What if This is the Dream? Life of Growing a Family

At home, the dinner table is usually where the conversation surrounding marriage, parenthood, and life transitions spark. Over the past two years of going through two pandemic childbirths, there were so many times I questioned my purpose in my current season of life. For a long time, I felt like I did not have the capacity to dream in the way I have known to dream once before having children. In between my days, there were so many things to attend to as a full-time stay-at-home parent.

There was a time in 2019 when my husband and I officially decided we were ready to start a family. We were grateful and blessed to be able to conceive and give birth to our firstborn girl in 2020. As we began to do life as a new family of three, we found ourselves learning so many things about ourselves, our marriage, and parenting.

Months before our daughter’s first birthday, we sat around the table again to have another conversation about wanting to add another addition to our family. As I had already endured childbirth in less than two years, it would be a risk to extend our family with two children under the age of two. After talking to our mentors, we felt the urge to work toward our second addition. Thankfully, we welcomed our son in January 2022.

As I stared around the dinner table with my daughter in her high chair, my husband across from me, and my son most likely in search of more milk, I said to my husband, “What if this is the dream right now?” Normally, raising children isn’t a defined dream one would discuss in our culture. Dreams are usually made up of career paths, building businesses, traveling the world, getting a college degree, and other things that put one at a high standard in our society.

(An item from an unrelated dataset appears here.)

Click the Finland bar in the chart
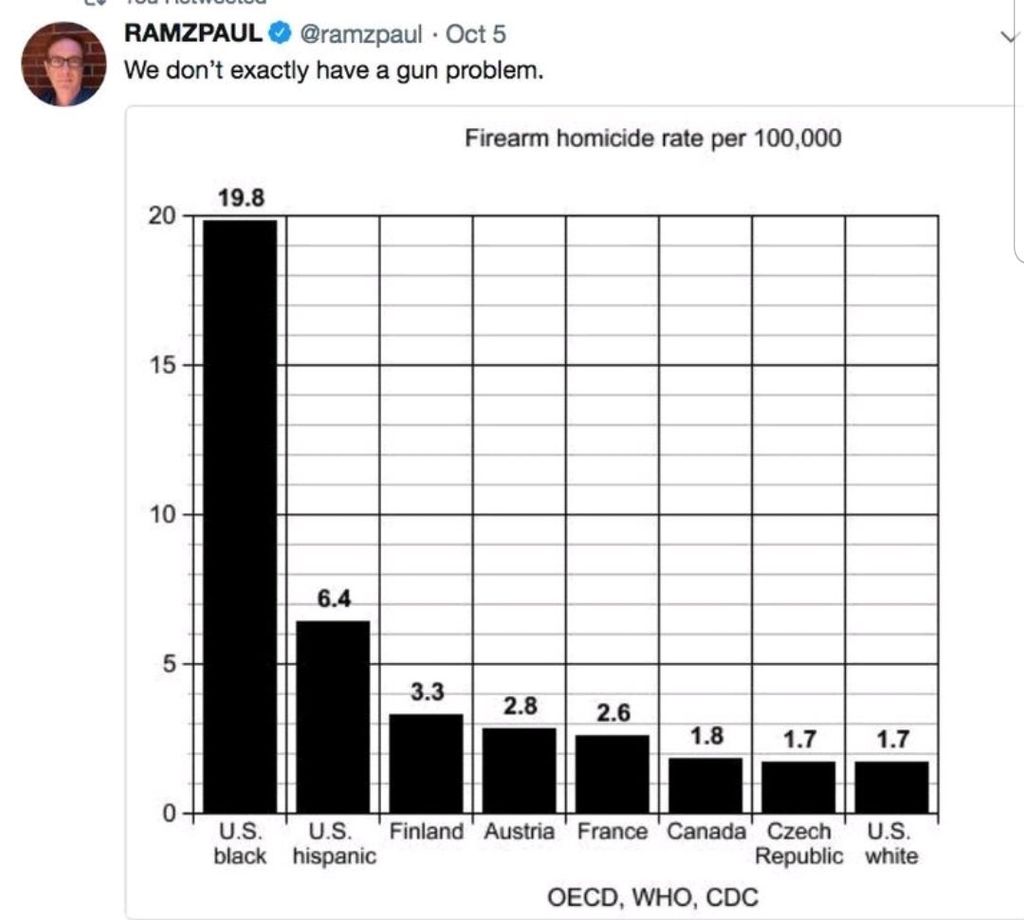 click(x=426, y=762)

It is so easy to look at children and believe they are going to be a burden to the future we are hoping to create for ourselves. To be fair, children come with many life adjustments. Full-time parenting at the age of 26 was the last thing I expected would happen years later after graduating college. What about the career I was supposed to have? What about my identity outside of being a mother and changing diapers all day?

For the past two years, I have found myself getting caught up in the societal pressure of what a dream and success is supposed to look like. I never thought deeply about how growing our family was my desired goal years before they were born. By one definition, a dream is a strongly desired goal or purpose. It was months before leaving the nonprofit job that I had a goal to be in a financial place with my husband so that I had the opportunity to stay home with my children. As hard as full-time parenting is, I had to come to a realization that everyone’s dream looks different and this stage of my life may not look like everyone else’s dream, goal, or vision.

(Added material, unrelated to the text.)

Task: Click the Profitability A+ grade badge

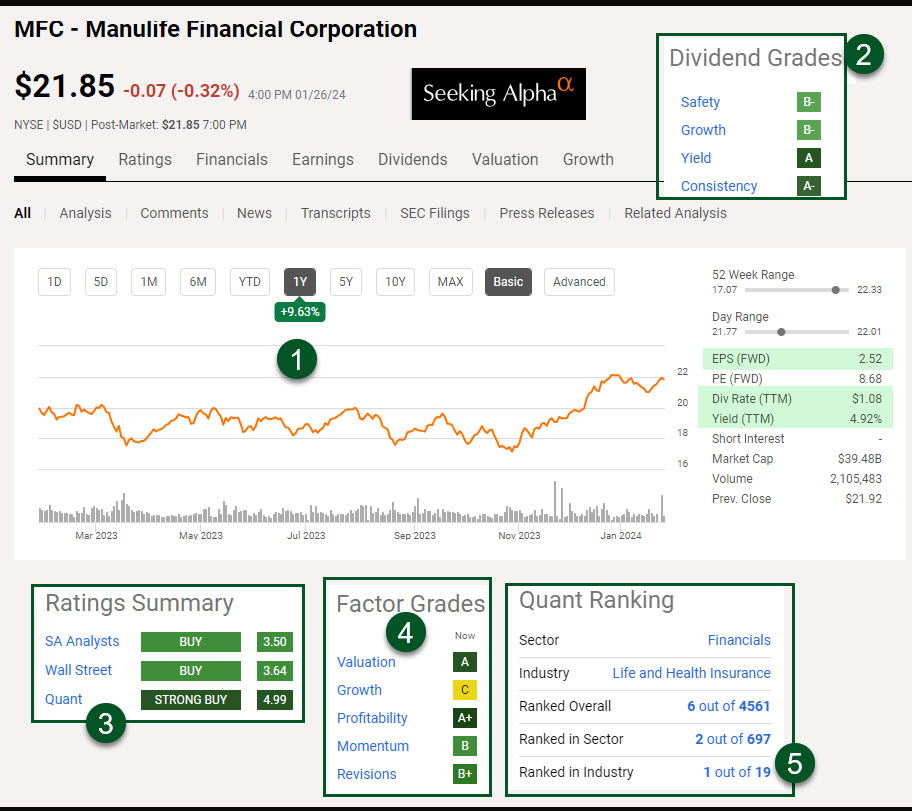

Together, from the beginning of our marriage, my husband and I dreamed of having children together one day. As there are many careers and opportunities I can look to pursue, I have concluded that right now, in this season of my life, raising a healthy family at home full-time is a dream and each day I am finding purpose and value in it. A dream of raising children that would grow to be respectable leaders and change agents in the world around them.

What if you took the time to embrace where you are right now in your life? Could you pause and say, but what if where I am right now is the dream? What if I have overlooked an answered prayer I dreamed of that I am seeing right in front of me?